Per ogni struttura che si registra ci occupiamo di creare una pagina di presentazione, tradurla fino a 42 lingue, renderla visibile non soltanto su Booking.com ma anche su oltre 5.000 siti affiliati, su supporti mobile come smartphone e tablet; investiamo in visibilità tramite campagne a pagamento su tutti i motori di ricerca ed in tutte le lingue, mettiamo a disposizione delle strutture un’assistenza clienti multilingua 24/7; a fronte di tutto questo, l’albergo non sostiene alcun costo se non le commissioni sulle prenotazioni andate a buon fine.

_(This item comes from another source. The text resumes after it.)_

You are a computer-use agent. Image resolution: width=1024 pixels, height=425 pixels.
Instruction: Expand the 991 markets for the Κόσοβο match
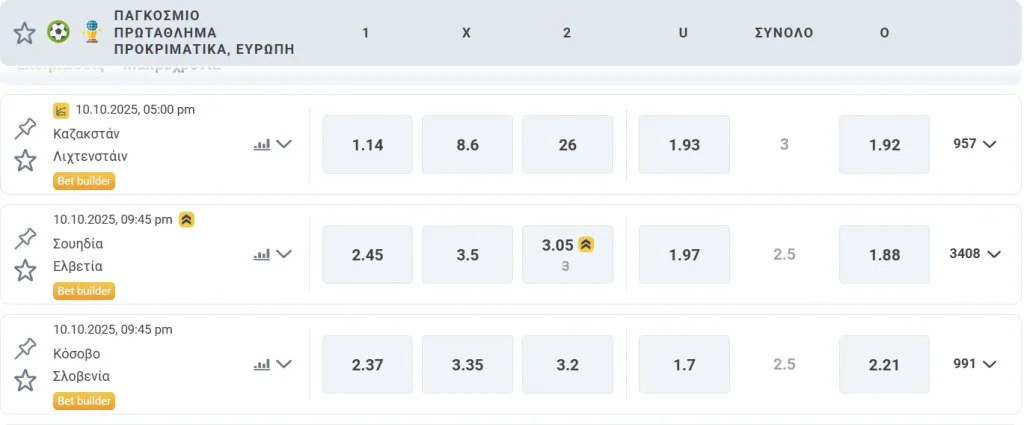(x=975, y=364)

Il che è verissimo, ma non capisco cosa c’entri con la Parity Rate. Tradurre, investire, distribuire fa parte del mestiere del distributore, esattamente come accogliere, servire e formarsi fa parte del lavoro dell’albergatore.

Il punto è: il sito web dell’hotel è il vero nemico di Booking.com? E’ questo il suo reale competitor, e non Expedia?

Ma qualora dovesse definitivamente cadere l’obbligo di Parity con gli hotel quale scenario si immagina Booking.com?

D’Amico:

Il nostro attuale modello di business non sarebbe più sostenibile ed andrebbe completamente rivisto.

In pratica, il business di Priceline, la cui capitalizzazione di Borsa raggiungere i 55 miliardi di dollari, che ha oltre 500.000 hotel in inventory e che realizza acquisizioni a destra ed a manca, si regge davvero sulla clausola di Parity Rate con gli hotel?